**Source document**
──────────────────────────────

A) The current status of the roles and significance of nuclear weapons

In the latter half of the 2010s, as great power and geopolitical competitions have increased in intensity, nuclear-armed states have reaffirmed the role and significance of their nuclear weapons in national security.

In 2021, the United Kingdom put out a declassified report titled “The Integrated Review of Security, Defence, Development and Foreign Policy,” stating an intention to move to an overall nuclear weapon stockpile of no more than 260 warheads. Meanwhile, as for the operation of SSBNs/SLBMs, the existing posture was generally followed, as shown below:

To ensure that our deterrent is not vulnerable to pre-emptive action by potential adversaries, we will maintain our four submarines so that at least one will always be on a Continuous At Sea Deterrent patrol. Our submarines on patrol are at several days’ notice to fire and, since 1994, we do not target our missiles at any state. We remain committed to maintaining the minimum destructive power needed to guarantee that the UK’s nuclear deterrent remains credible and effective against the full range of state nuclear threats from any direction.

──────────────────────────────

**Supplied information**
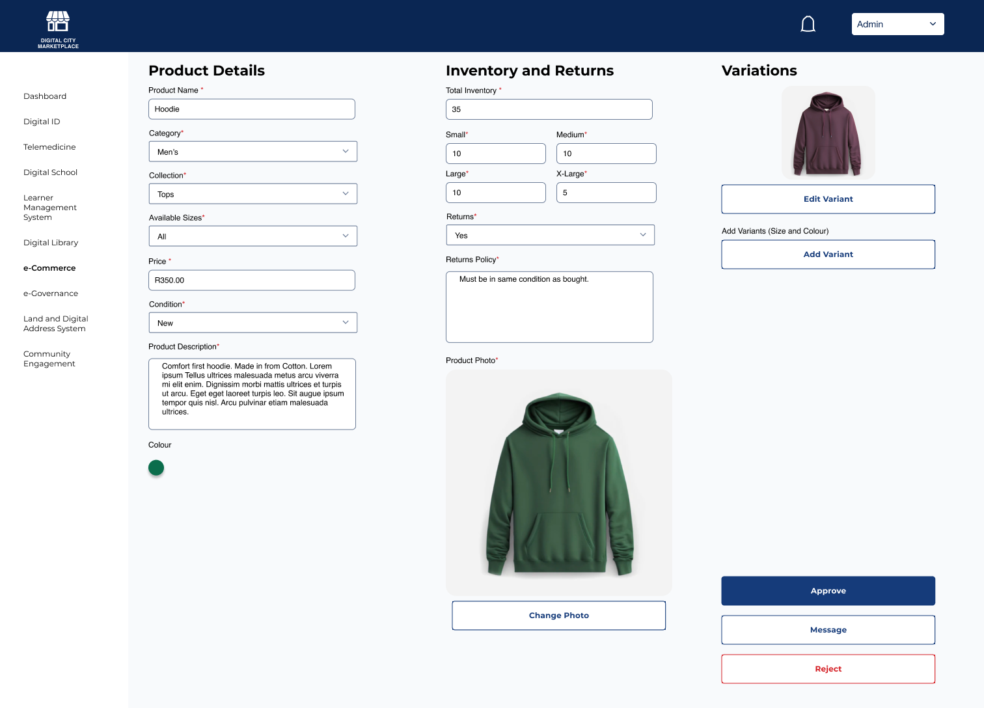Click the Product Name input field
Image resolution: width=984 pixels, height=708 pixels.
tap(252, 109)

──────────────────────────────

**Problem requirements**
Can you reproduce everything in the nuclear weapons passage from "In the latter" down to "in national security.", word for word?

**Written reply**
In the latter half of the 2010s, as great power and geopolitical competitions have increased in intensity, nuclear-armed states have reaffirmed the role and significance of their nuclear weapons in national security.